From CAGT
GEMS - Help
Contents |
Update
GEMS version 1.5 is now available. The new version improves the masking
function, and be able to generate two vector files for the selection of samples
and genes individually. A web-based server for GEMS is available at http://genomics10.bu.edu/terrence/gems/
The NAR paper describing GEMS server is available HERE
If you use GEMS in your research please acknowledge the following paper:
Wu CJ, Kasif S.
GEMS: a web server for biclustering analysis of expression data.
Nucleic Acids Res. 2005 Jul 1;33.
Additional information
This project has been presented in the Fourth
Annual International Workshop on Bioinformatics and Systems Biology in Kyoto
Japan June 3, 2004. Details of the algorithm can be found in Genome
Informatics 15(1): 239-248, 2004.
DOWNLOAD PDF DOCUMENT
Introduction
Recent advances in high throughput profiling of gene expression have catalyzed an explosive growth in functional genomics aimed at the elucidation of genes that are differentially expressed in different tissue or cell types across a range of experimental conditions. Traditional clustering methods such as hierarchical clustering, or principal component analysis are difficult to deploy effectively for several of these tasks since genes rarely exhibit similar expression pattern across a wide range of conditions. Biclustering (also referred to as co-clustering, two way clustering, projective clustering, block clustering) of gene expression data is a promising methodology for identification of gene groups that show a coherent expression profile across a subset of conditions. While biclustering was introduced in statistics in 1974 few robust and efficient solutions exist. Here we propose a simple but promising new approach for biclustering based on a Gibbs sampling paradigm. Our algorithm is implemented in the program GEMS (Gene Expression Module Sampler). GEMS had been tested on published leukemia data sets, as well as on synthetic data generated to evaluate the effect of noise on the performance of the algorithm. In our preliminary studies we showed that GEMS is a reliable, flexible and computationally efficient approach for biclustering gene expression data. These biclusters are potential targets for genes that are functionally related or co-regulated by common transcription factors. The samples produced by the algorithm can potentially suggest sub-classes of diseases and can serve as a diagnostic tool.
Workflow
Dowload and install
Click the link to download the source code: gems15.cpp
After downloading, run the following commands:
1. Linux/Unix System: GNU GCC complier version 3 and above preferred.

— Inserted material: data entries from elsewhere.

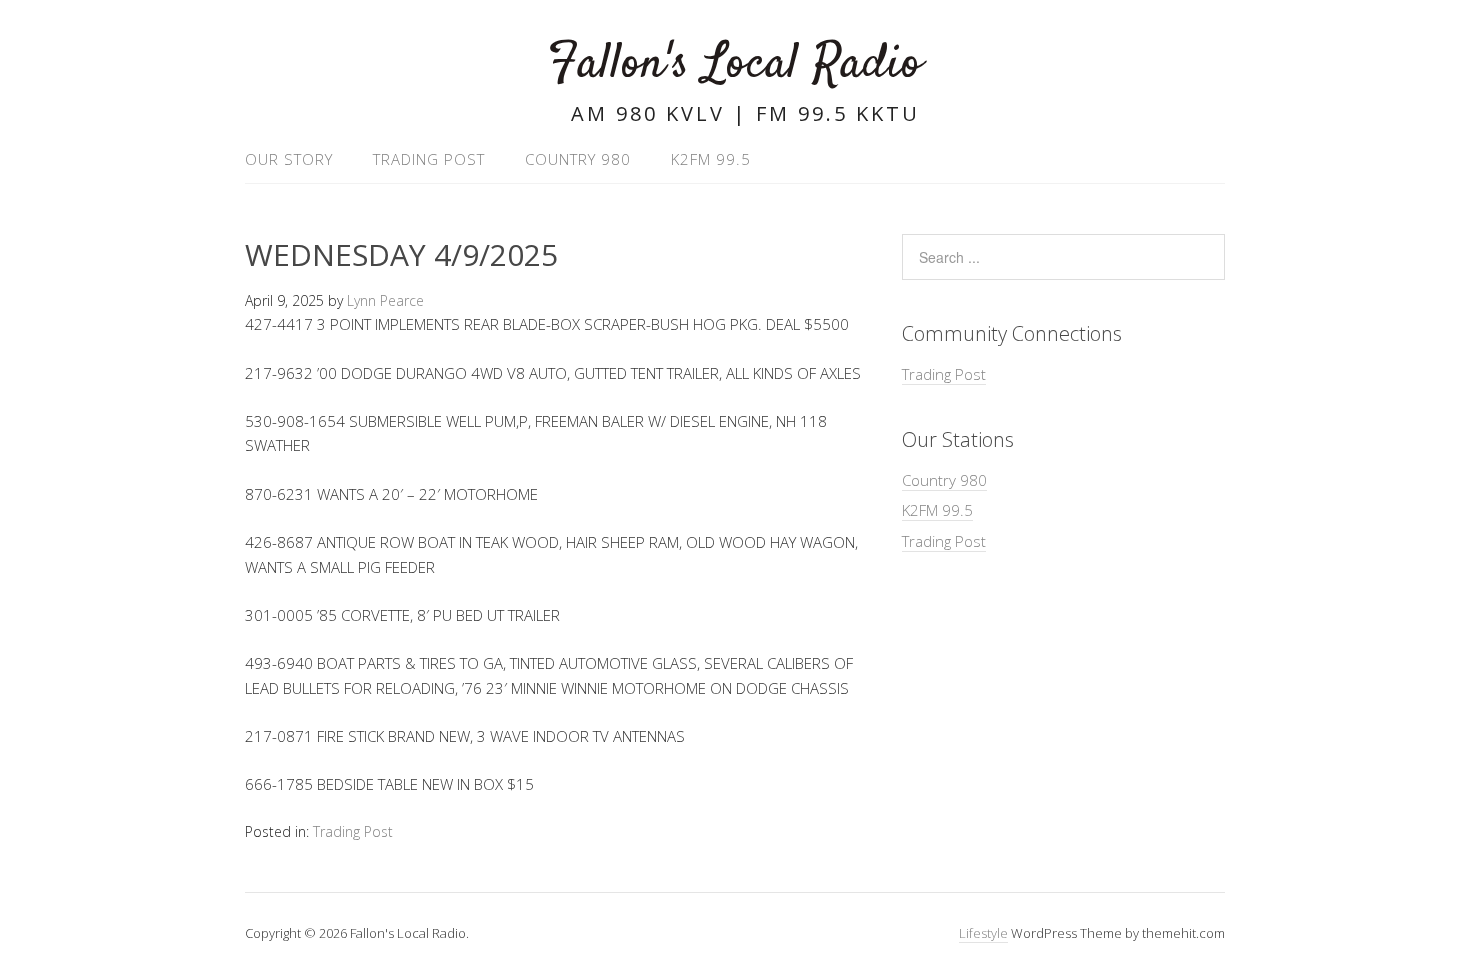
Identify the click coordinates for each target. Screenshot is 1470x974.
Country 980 (578, 159)
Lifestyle (983, 933)
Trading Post (429, 159)
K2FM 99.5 (711, 159)
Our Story (289, 159)
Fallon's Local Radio (735, 64)
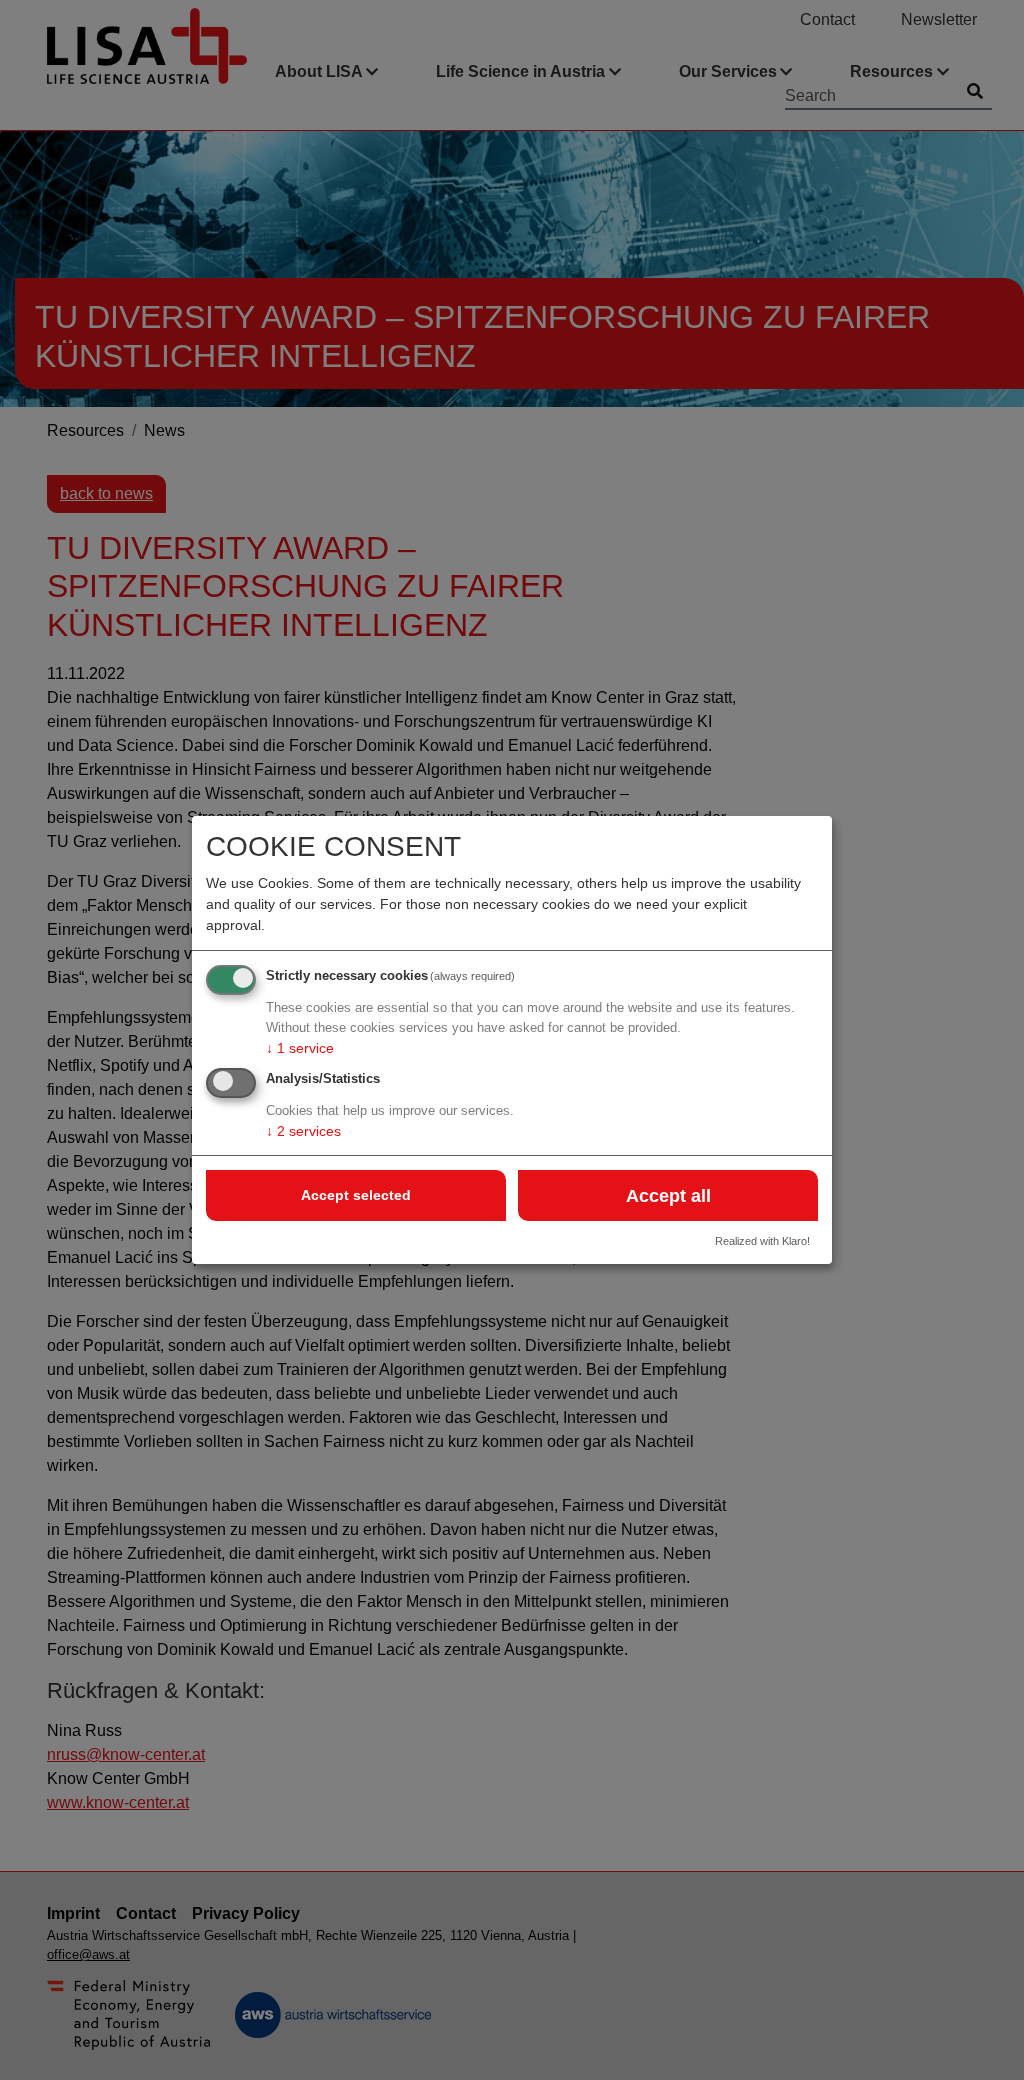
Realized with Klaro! (762, 1241)
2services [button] (303, 1131)
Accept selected (356, 1195)
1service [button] (300, 1048)
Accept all (668, 1196)
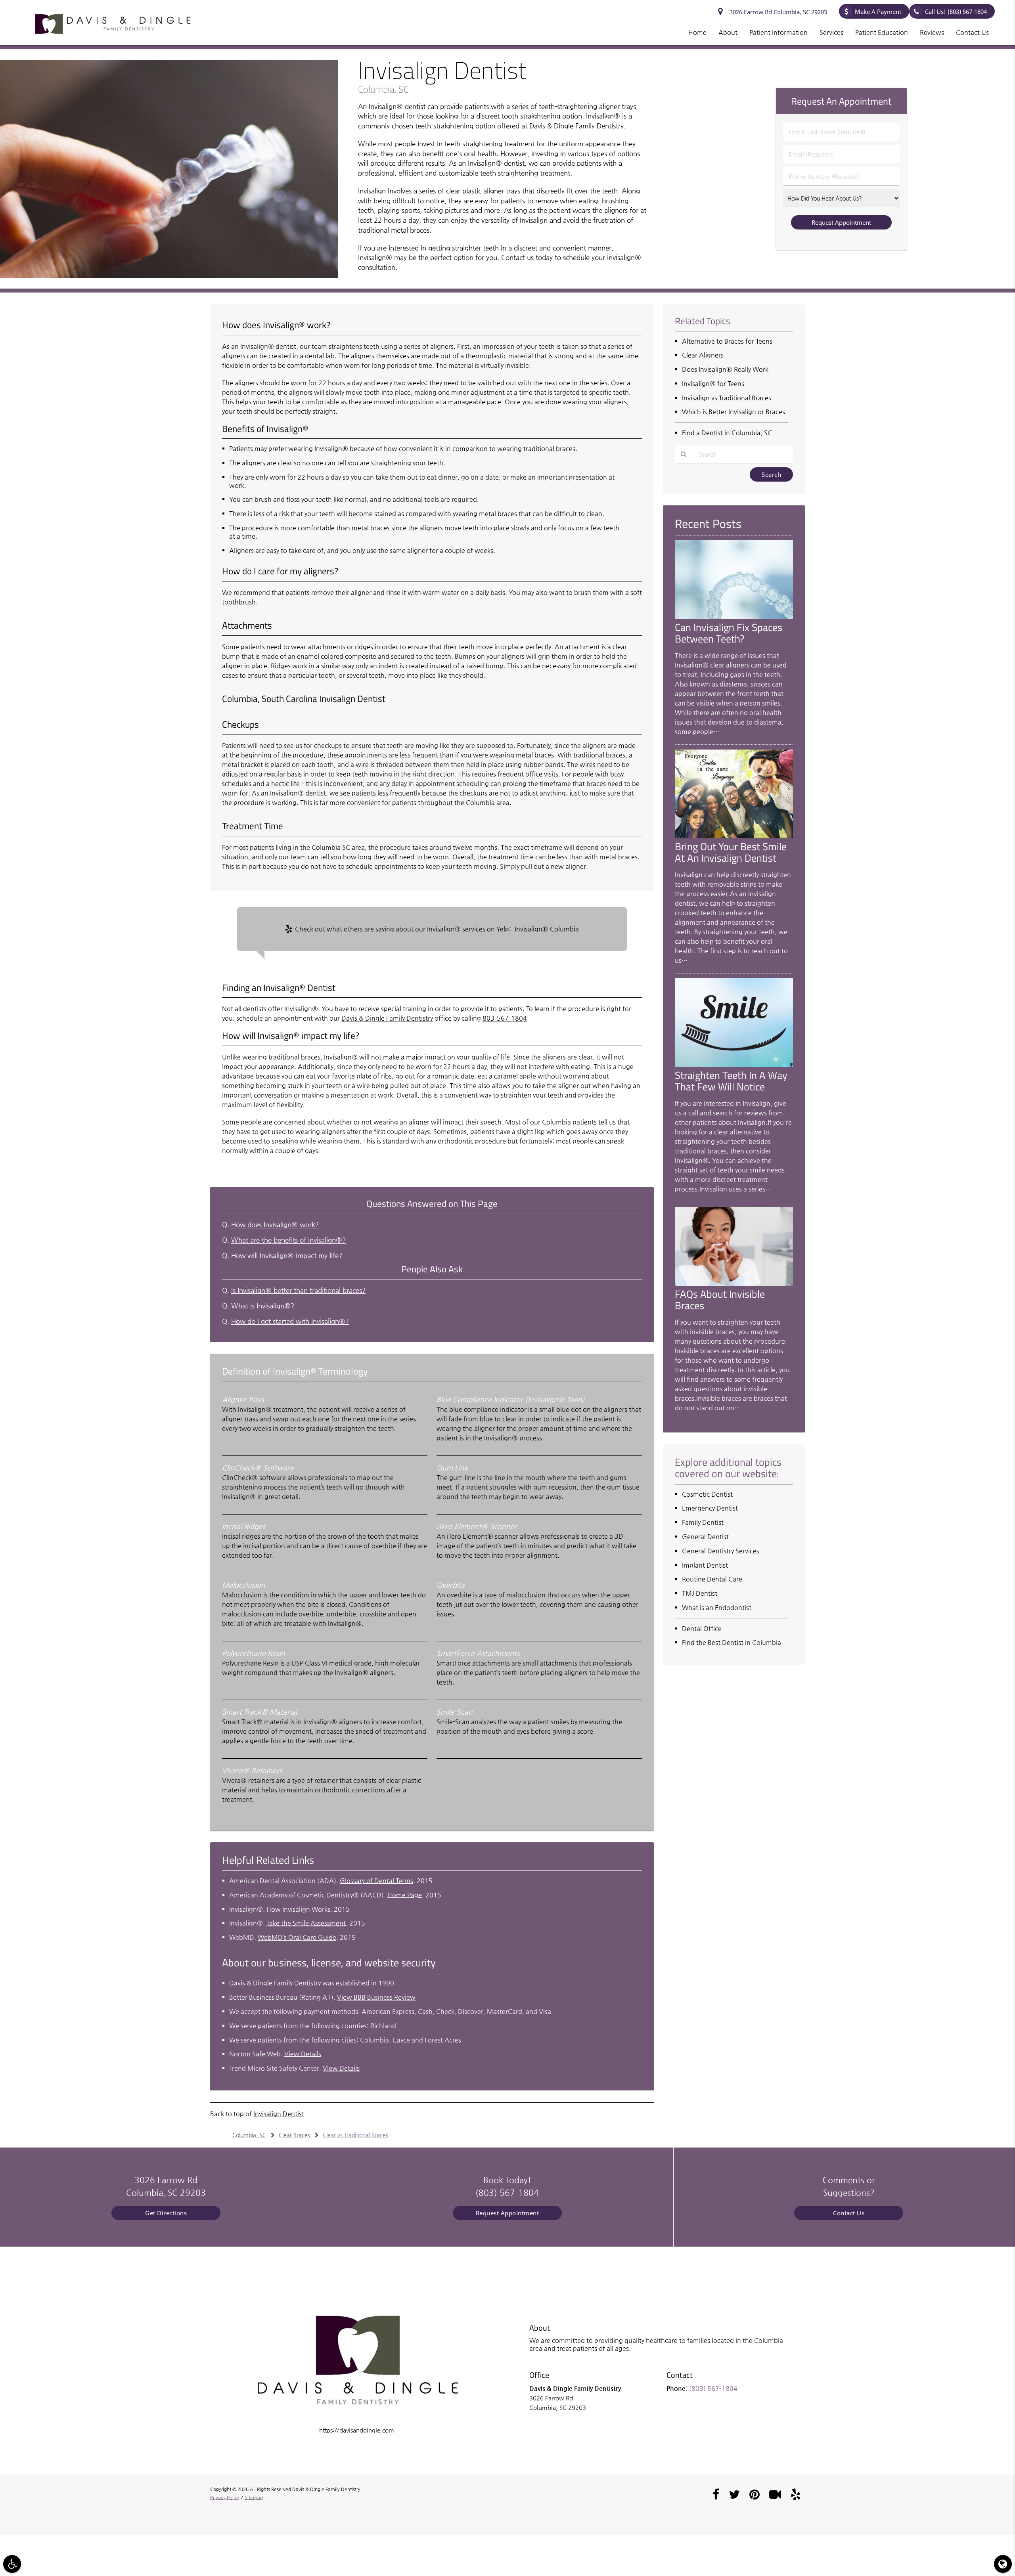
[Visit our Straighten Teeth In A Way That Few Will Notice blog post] (734, 1064)
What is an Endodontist (716, 1607)
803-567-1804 (505, 1018)
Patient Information (778, 32)
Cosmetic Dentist (707, 1494)
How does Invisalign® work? (275, 1224)
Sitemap (254, 2497)
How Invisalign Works (298, 1909)
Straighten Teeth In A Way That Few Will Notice (731, 1080)
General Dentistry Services (720, 1551)
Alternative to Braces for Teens (727, 341)
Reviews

$ g++ gems15.cpp -o gems15
2. Windows System: Borland C Complier 5.5 prefered
> bcc32 gems15.cpp -o gems15
Now the GEMS program should be ready to run.
Usage
Input
Three parameters are required: name of file containing the expression data, size constraint alpha, and width constraint w.
- Expression data (required): The format
is similar to the usual format used in gene expression data sets. All lines
are tab-delimited. The first row of the file specifies the names of the first
two columns followed by all the sample names. Every other line corresponds to
a gene. The line contains the gene id, the gene name, and all the expression
values for that gene. Missing values can be indicated by "NA". GEMS
will skip the missing values when mining the optimal bicluster. A sample array file can be downloaded here.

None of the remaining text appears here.